# Circular motion vector question

1. Feb 1, 2008

### joker_900

1. The problem statement, all variables and given/known data
OK this involves vectors but I can't use the normal notation on the internet so i'm using u^ to mean the unit vector along the vector u - i hope you can help me!

A particle of mass m is constrained to slide on the inside of a vertical smooth semi-circular ring of radius r. The position of the particle is described by a polar coordinate system whose origin is at the centre of the circle with axes along the orthogonal unit vectors r^ and b^ where b is the angle between the radius vector r and the vertical line that passes through the origin.

Assuming the particla is released from rest at the top of the semi-circle, use conservation of energy and Newton's Second Law in the r^ direction to calculate the reaction force exerted by the surface at b=60 degrees.

2. Relevant equations

The first part of this equation led to finding the formula for acceleration:

[/b]a[/b] = r*b''b^ - (v*v/r)r^ where b'' is the second derivative of the angle

3. The attempt at a solution

For conservation of energy I had

2grcosb = v*v, at b=60 => gr = v*v

And for Newton in the r^ direction I had

ma = mgcosb - R , at b=60 => ma = 0.5mg - R where R is the reaction force

From the equation for acceleration in the section above, I took the acceleration in the r^ direction to be

v*v/r and I substituted this into the equation above, and then substituted the energy conservation equation to get

R=1.5mg

However the given answer is 0.5mg - where have I gone wrong?!?

2. Feb 1, 2008

### kdv

The radial acceleration is toward the center of the circle so th eequation should be
ma = - mgcosb + R

3. Feb 1, 2008

### joker_900

I've defined r^ as going from the centre to the circumference though, so surely the mgcosb bit is positive as it acts outwards, and as R acts in the opposite direction it should be negative?

4. Feb 1, 2008

### kdv

Ok, but then your acceleration will be a_r = - v^2/R !!!

5. Feb 1, 2008

### joker_900

Oh sorry (you mean v^2/r ?) I did do that but I mistyped it. I took the acceleration in the r^ direction as -v*v/r

6. Feb 1, 2008

### kdv

Yes, I meant -v^2/r.

# Material provided
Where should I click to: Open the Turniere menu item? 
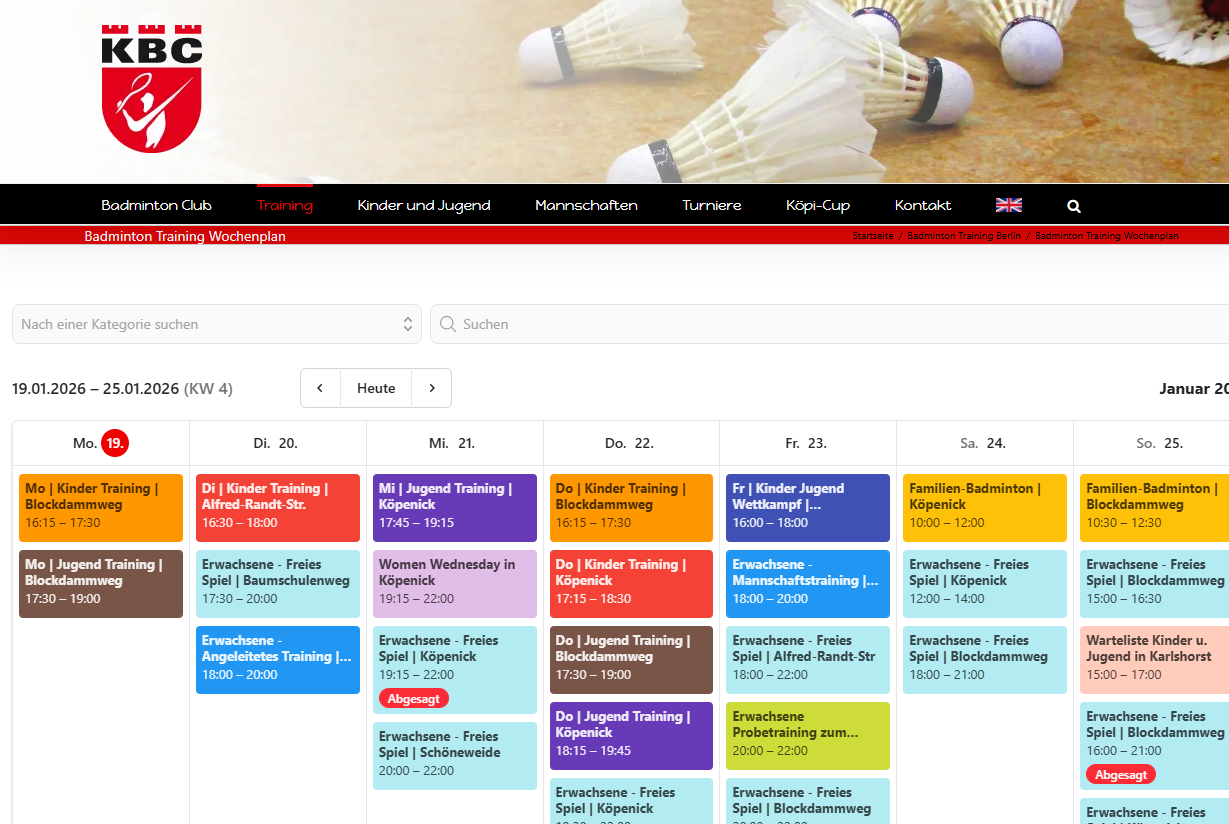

# What to work on
Please copy the circular motion thread starting at "Oh sorry (you" and ending at "I meant -v^2/r.", substituting "miswrote" for "mistyped".

# Answer
Oh sorry (you mean v^2/r ?) I did do that but I miswrote it. I took the acceleration in the r^ direction as -v*v/r

6. Feb 1, 2008

### kdv

Yes, I meant -v^2/r.